Filter these records by the string "help", copying each line that holds it.

*** Records shown

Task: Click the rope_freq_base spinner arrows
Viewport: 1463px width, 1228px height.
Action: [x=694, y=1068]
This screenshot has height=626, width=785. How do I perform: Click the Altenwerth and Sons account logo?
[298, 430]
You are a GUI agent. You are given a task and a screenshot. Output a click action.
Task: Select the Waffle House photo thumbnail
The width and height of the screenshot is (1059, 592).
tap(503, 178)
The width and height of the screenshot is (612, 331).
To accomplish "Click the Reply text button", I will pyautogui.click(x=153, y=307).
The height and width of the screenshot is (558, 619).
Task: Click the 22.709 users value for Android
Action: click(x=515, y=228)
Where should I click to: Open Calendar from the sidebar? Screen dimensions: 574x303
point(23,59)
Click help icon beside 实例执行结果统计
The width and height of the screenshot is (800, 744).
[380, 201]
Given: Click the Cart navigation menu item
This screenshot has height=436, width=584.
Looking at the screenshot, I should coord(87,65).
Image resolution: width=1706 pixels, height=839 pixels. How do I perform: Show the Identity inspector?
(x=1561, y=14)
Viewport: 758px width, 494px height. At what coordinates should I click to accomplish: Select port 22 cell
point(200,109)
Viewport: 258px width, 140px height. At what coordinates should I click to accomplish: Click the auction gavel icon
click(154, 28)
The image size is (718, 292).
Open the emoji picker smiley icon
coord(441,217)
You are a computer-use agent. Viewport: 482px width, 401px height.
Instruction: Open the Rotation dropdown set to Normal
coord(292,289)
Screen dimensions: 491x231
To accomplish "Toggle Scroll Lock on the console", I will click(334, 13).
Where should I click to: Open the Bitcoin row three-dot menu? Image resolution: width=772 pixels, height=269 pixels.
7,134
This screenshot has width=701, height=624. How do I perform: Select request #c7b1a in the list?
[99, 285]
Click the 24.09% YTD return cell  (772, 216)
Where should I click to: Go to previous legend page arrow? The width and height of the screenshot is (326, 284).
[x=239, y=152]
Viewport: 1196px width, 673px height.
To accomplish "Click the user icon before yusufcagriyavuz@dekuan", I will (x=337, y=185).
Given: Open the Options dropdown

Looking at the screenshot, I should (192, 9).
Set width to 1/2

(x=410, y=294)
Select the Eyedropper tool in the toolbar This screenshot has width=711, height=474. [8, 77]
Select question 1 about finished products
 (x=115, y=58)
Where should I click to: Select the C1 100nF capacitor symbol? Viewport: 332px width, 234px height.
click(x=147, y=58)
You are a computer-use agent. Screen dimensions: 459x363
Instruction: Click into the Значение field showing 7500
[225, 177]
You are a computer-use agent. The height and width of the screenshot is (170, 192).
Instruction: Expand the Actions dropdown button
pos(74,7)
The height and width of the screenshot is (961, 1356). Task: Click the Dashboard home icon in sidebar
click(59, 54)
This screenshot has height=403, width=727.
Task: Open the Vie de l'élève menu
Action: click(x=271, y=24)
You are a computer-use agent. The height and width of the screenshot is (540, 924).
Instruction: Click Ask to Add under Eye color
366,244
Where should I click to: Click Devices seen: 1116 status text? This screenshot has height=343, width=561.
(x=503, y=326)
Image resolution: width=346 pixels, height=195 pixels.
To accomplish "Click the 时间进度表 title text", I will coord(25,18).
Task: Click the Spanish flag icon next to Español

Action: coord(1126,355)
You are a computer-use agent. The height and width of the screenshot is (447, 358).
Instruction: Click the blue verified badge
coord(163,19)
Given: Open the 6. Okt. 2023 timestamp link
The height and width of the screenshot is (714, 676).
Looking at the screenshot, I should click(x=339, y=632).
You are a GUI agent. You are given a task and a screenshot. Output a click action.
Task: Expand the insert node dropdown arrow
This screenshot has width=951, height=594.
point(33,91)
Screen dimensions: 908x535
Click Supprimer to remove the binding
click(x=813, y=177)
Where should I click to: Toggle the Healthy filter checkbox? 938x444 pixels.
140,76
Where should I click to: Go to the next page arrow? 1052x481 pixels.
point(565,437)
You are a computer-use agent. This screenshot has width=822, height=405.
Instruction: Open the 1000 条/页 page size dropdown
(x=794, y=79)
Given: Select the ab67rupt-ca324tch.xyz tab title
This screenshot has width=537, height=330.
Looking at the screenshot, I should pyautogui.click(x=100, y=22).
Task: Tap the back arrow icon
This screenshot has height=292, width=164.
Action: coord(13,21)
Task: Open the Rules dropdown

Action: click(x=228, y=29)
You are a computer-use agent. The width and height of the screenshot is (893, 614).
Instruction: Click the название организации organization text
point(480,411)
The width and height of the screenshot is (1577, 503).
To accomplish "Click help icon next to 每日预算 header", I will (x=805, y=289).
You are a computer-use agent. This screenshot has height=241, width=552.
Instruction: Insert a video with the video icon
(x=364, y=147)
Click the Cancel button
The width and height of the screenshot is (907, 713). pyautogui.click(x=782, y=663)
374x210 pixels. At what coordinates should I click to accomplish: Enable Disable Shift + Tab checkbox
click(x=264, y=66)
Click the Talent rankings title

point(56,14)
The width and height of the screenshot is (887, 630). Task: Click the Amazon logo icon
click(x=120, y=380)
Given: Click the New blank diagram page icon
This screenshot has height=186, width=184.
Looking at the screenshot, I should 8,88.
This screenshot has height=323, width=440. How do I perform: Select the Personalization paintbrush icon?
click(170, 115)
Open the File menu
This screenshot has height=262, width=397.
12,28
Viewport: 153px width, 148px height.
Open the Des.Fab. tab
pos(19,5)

******

-- Solution --
Click help icon beside 实例执行结果统计
To accomplish "Click help icon next to 每日预算 header", I will (x=805, y=289).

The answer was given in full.